[współpracareklamowa] Egzemplarz gry otrzymaliśmy bezzwrotnie od wydawnictwa Lucrum Games, za co bardzo dziękujemy! Wydawca nie ma wpływu na treść recenzji.
TEMATYKA
Miodny bzyk łączy w sobie elementy bardzo klimatycznie z totalnie abstrakcyjnymi. Mamy wszakże pszczoły robotnice, które pracują w ulu, zbieraczki, które przynoszą z łąki nektar, a do tego w grze są 4 rodzaje miodu. No dobra, ale wiemy przecież, że nie będzie to symulacja świata bzyczących owadów, tylko gra ekonomiczna, a zatem jest tu też rynek z wyceną poszczególnych rodzajów miodu, który nasze pszczoły produkują na zamówienie dla innych zwierząt (np. niedźwiedzi) a cała mechanika wykonywania akcji w grze nie ma żadnego związku z rzeczywistością. I żeby nie było – nic w tym złego!
INSTRUKCJA
Bez zarzutu. Nie znalazłem żadnej sytuacji w grze, która nie byłaby opisana.
MECHANIKA
Na pierwszy rzut oka wydawać by się mogło, że totalny euro-ekonomiczny standard. Zupełnie oklepanym worker placementem wykonujemy akcje, które pomagają nam rozwijać silnik produkcji miodu, który służy do wypełniania kontraktów bądź zwykłej sprzedaży. Ileż razy można klepać w kółko to samo? A no można! Bo mamy tu kilka ciekawych rozwiązań i jeden zupełnie odjechany system – totalnie oryginalny, nieskopiowany i niepowtórzony później w żadnej innej grze (jaką znam).
Podstawą mechaniki tej gry jest oczywiście worker placement. Wysyłam robotnicę na pole akcji, biorę stamtąd kafel ula, dokładam u siebie, koniec… Ale jak to koniec? Cała akcja w 3 sekundy? No tak… chyba, że zrobię w ulu dziurę (zwaną profesjonalnie pustą komórką, ale umówmy się, będziecie je nazywać dziurami). Jeśli uda mi się zrobić w ulu dziurę (a to się udaje częściej niż co drugi ruch), to uruchomię wszystkie akcje, jakie widnieją na ułożonych przez mnie kaflach dookoła tejże dziury (będzie ich min 2, max 5). I to właśnie te akcje są solą gry, dzięki którym możemy zdobywać nektar, robić miód, sprzedawać go, czy rozmnażać nasze pszczoły. Mechanizm ten sprawia, że mamy bardzo ciekawą układankę kafelków w swoim ulu, gdzie nie tylko staramy się wpasować kafelki nektaru z łąki, ale też stworzyć optymalne układy do robienia jak największej liczby akcji naraz. No i nie można pominąć faktu, że już w pierwszym ruchu w grze można zrobić kombo złożone z 4 akcji, jakież to satysfakcjonujące!

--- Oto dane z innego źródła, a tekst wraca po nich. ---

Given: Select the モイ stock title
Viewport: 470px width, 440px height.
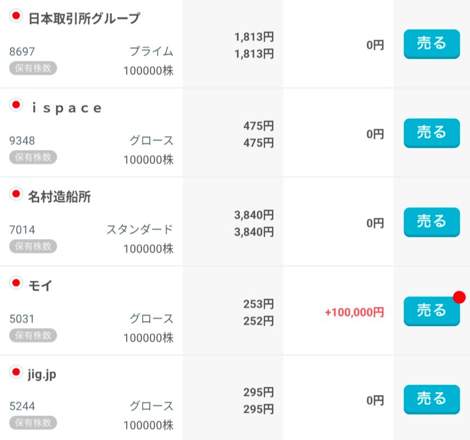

Manipulacja akcjami jest super fajna, acz ich konwersja na punkty już raczej standardowa. Zupełnie zwyczajne kontrakty, niczego nieodkrywająca sprzedaż, czy wypełnianie celów postawionych jawnie przed wszystkimi graczami. Nie powiedziałbym, że to nudne, raczej takie zwykłe, ograne w tysiącu innych gier. Ale nie jest to jakiś wielki zarzut, wszak ciężar gry ewidentnie leży na tym co najciekawsze, czyli akcjom opisanym w poprzednim akapicie.
CZAS ROZGRYWKI
Pudełkowe 45-90 minut jest absolutną prawdą. Skalowalność od 2 do 4 graczy bardzo dobra (w tryb solo nie grałem).
WYKONANIE
Jakość planszy, kart i żetonów – przyzwoity standard. Drewniane „beeple” – super. Ilustracje i grafiki – absolutnie przepiękne. Kropelki miodu – po prostu boskie! Serio obejrzyjcie zdjęcia, a jak będziecie mieli okazję to koniecznie dotknijcie, bo to wrażenie sensoryczne jest mega zaskakujące. To jakaś twarda, zupełnie nieśliska guma… Wiem, że ten opis w ogóle nie brzmi fajnie, ale uwierzcie, że takie jest.
PODSUMOWANIE
Miodny bzyk to serio gra dla prawie każdego, odnajdą się tu zarówno gejmerzy, jak i początkujący gracze. Polecam sprawdzić zupełnie wszystkim. Sam bawię się wybornie i podejrzewam, że długo się to nie zmieni.